Forensic Anthropologist

When Robin Reineke moved to Tucson in 2006 for graduate work in anthropology at the University of Arizona, she had a specific aim: working with forensic anthropologist Bruce Anderson at the Pima County Office of the Medical Examiner. “He was trying to figure out how to do the right thing, given the dramatic increase in migrant deaths in the borderlands of southern Arizona,” says Reineke, who collaborated with Anderson to develop a volunteer program called the Missing Migrant Project.

Over the past two decades, the remains of more than 3,292 people have been found in the desert landscape of Arizona’s border with Mexico. And doing the right thing—the complex project of identifying the remains and giving some peace to the families of the dead—has relied on the field of forensic anthropology.

This subdiscipline of anthropology was at the heart of Reineke’s work with the Missing Migrant Project, where, in six years of volunteering, she became keenly aware of a cruel reality. “The families of missing migrants didn’t have any clear place to go,” she says. “They are turned away when they try to report their missing loved one to U.S. law enforcement. But when they are routed back to their own consulates, there are often jurisdictional issues.” So, in 2013, Reineke co-founded the Colibrí Center for Human Rights “to help bridge that gap and provide a safe and transparent system for those families.”
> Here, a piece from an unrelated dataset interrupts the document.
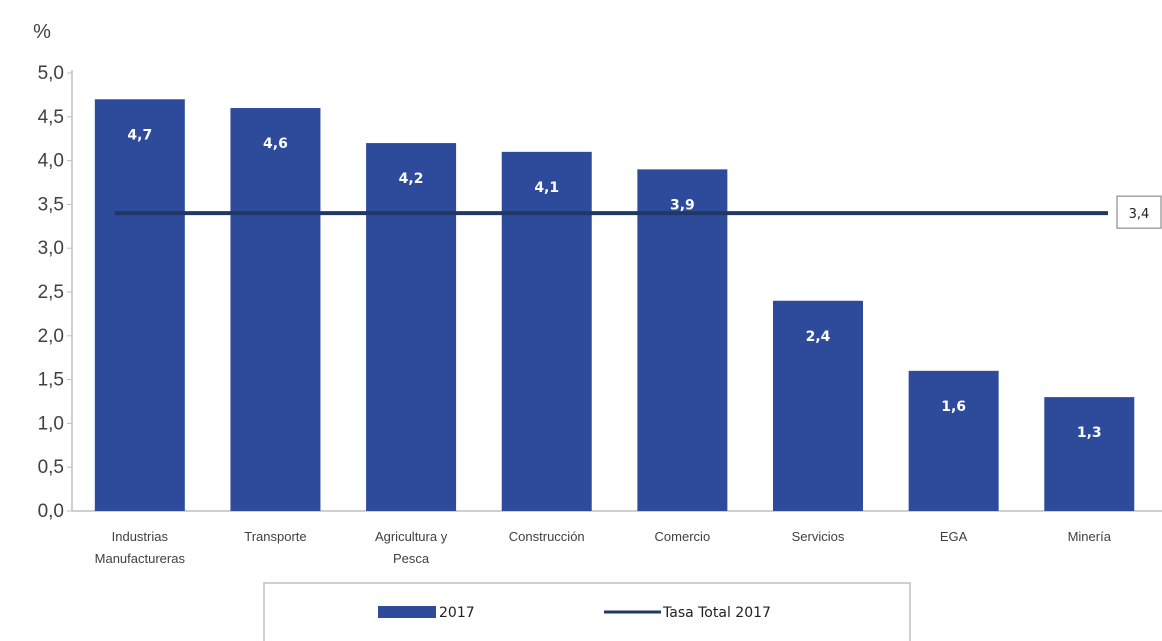  What do you see at coordinates (954, 536) in the screenshot?
I see `x-category-label: EGA` at bounding box center [954, 536].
More than 4,000 people have been reported missing to the Colibrí Center, and more than 1,200 sets of remains recovered in the Arizona borderlands are still unidentified. (Reineke credits a fair share of the recovery work to citizen searchand-rescue groups, who walk for miles looking for migrants in distress and call the authorities when they find human remains.)
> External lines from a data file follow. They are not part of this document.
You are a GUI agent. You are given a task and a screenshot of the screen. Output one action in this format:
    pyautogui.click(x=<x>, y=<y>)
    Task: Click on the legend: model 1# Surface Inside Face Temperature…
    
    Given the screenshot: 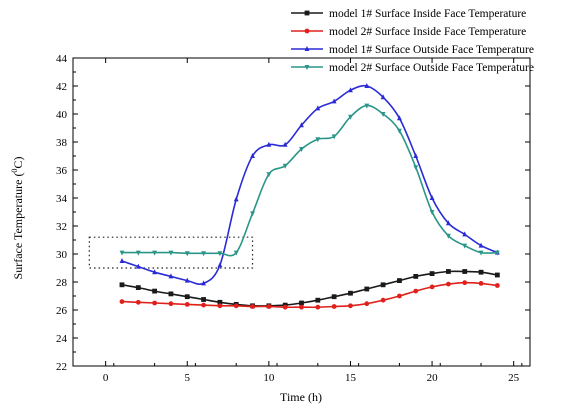 What is the action you would take?
    pyautogui.click(x=412, y=41)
Bearing witness to so much death eventually wore on Reineke, who stepped down as director of the Colibrí Center in 2019. She’s now an assistant research social scientist at the University of Arizona’s Southwest Center and an assistant professor in the School of Anthropology. She’s at work on her first book, With the Dead, For the Living: Forensic Care in the U.S.-Mexico Borderlands.

That term forensic “care” is significant. Historically, forensics has related mostly to policing and crime solving, but forensic anthropology, Reineke observes, “is a very powerful project in the sense that it takes the science and technology of forensics—and, more specifically, DNA analysis— and operates on the belief that everyone should have access to that, regardless of their country of origin or legal status in the U.S.

“It’s about encountering the dead as vulnerable human beings and helping families—and seeing how forensic techniques can help make visible what’s happening on the border,” she adds.